The recent double digit decline in MO's
stock price has one interesting aspect. It now makes a potential
takeover of MO by PM much more financially viable. It is still unlikely. . .
Yeah, I was thinking the same thing. With MO "on sale", acquisition of MO by PM seems slightly plausible now than in say the last six months. Perhaps pending tax reform by the Trump administration may help there also. . .not sure. In any case, I'm also not holding my breath for PM to buy MO (let alone the converse).
Of course, you know whom, quickly said the same thing, though I don't see her touting that "75% chance of merger this year" figure any more:
13:13 ET - Wells Fargo thinks the FDA's surprise policy shift on tobacco Friday increases the likelihood of a takeover by Philip Morris International
(PM) of Altria (MO). The agency's move to promote reduced-risk products
and reduce nicotine in cigarettes to nonaddictive levels bodes well for
PM's bid to sell its heat-not-burn product IQOS in the US in
partnership with MO, analyst Bonnie Herzog writes. Timing of a potential
merger "could be soon given the multiple spread between the two is the
widest it's been in over 6 years," she says, adding "MO will ultimately
be a big beneficiary of these regulatory changes."
With respect to the latter, without knowing what these putative regulatory changes actually are, I don't see how its possible to know that MO will be a big beneficiary, though I do agree that in GENERAL, increased regulation tends to work to the BENEFIT of big tobacco such as MO. Back on the FDA:
I am in complete
agreement that this announcement is political theater. The question is
why is it so transparently obvious political theater, and what is the
real purpose/goal underlying it?
I don't think its "so obvious" to anyone who isn't closely attuned to tobacco issues/regulation. . .which is to say 99.9% of the public and 99% of the political class. That's the point of political theater. . .its for those who don't really know what's going on.
So what actually IS going on? I don't know for sure, but I can give an educated guess. The FDA understands that vapor and especially newer "heat not burn" products (not necessarily just PM/MO's IQOS) are potentially serious "game changes" for the tobacco industry.
For the last several years in particular, its really been "wild west" for vapor. There is minimal
regulation, even less enforcement, and I think the FDA realizes that its
previously imminent pending effective ban on non-grandfathered vapor
products simply wasn't good policy. So this is the first step towards a
better and more comprehensive policy towards vapor, but also towards the other emerging products. The FDA is trying to establish some unifying principles to regulate ALL of them (including cigarettes too) and this was the opening move to indicate that it intends to implement some sort of comprehensive regulatory plan.
So what has changed? Not much, as none of the factions really has won or lost anything of lasting substance yet.
With respect to cigarettes, right now zero has changed, and I wouldn't expect any changes for years.

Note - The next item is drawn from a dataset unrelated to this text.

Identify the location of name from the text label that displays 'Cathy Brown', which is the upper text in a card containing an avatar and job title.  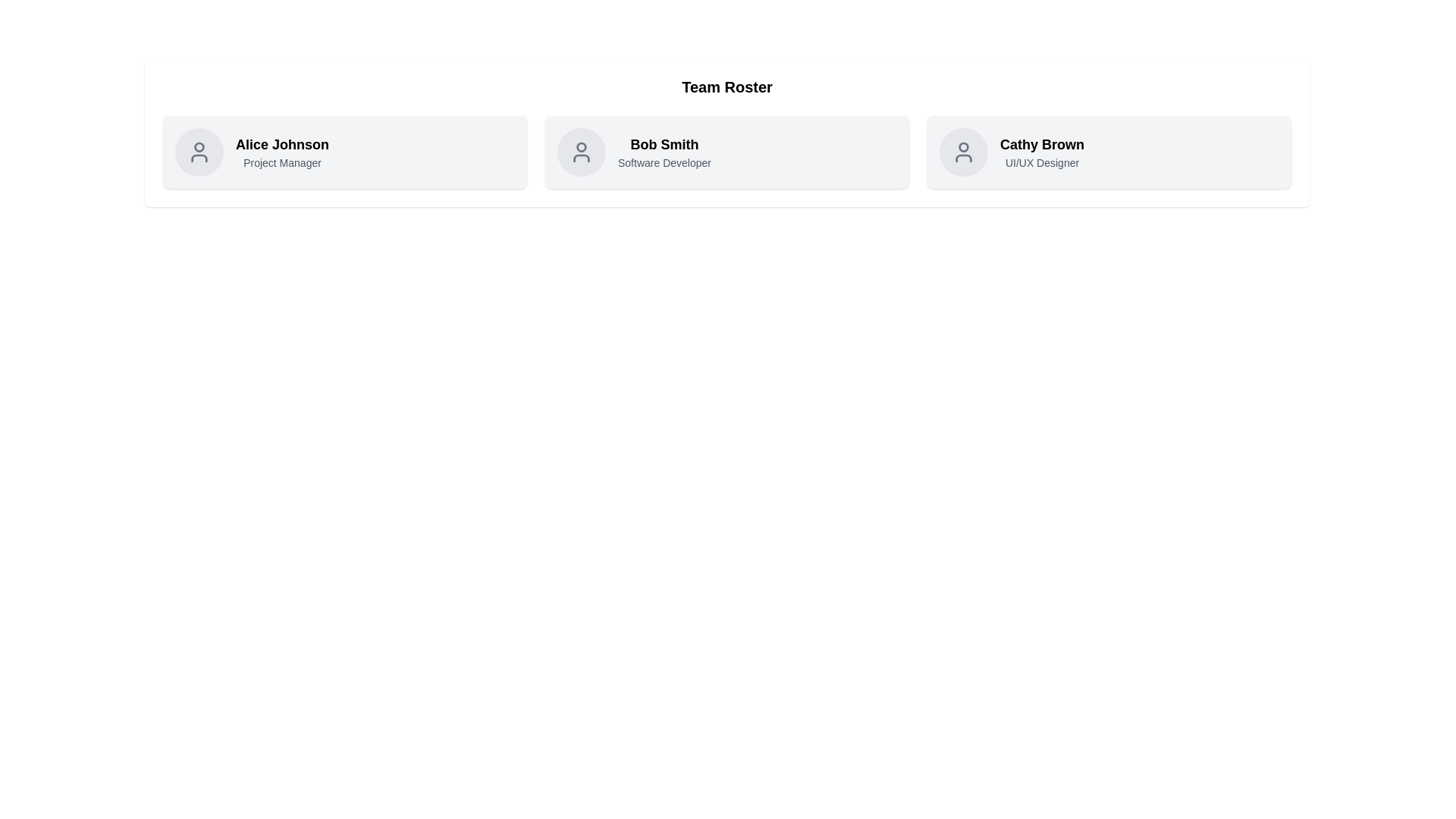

But until this announcement, the US domestic vapor industry was running in "panic" mode, fearing with good reason that the FDA was effectively going to shut it down entirely this year. Whether or not a five year FDA reprieve is "lasting" is debatable, but I think its still a significant "win" for vapor. In the meantime, five more years gives plenty of time for vapor industry consolidation and for the strongest players in that niche to try and put together something that can pass FDA muster.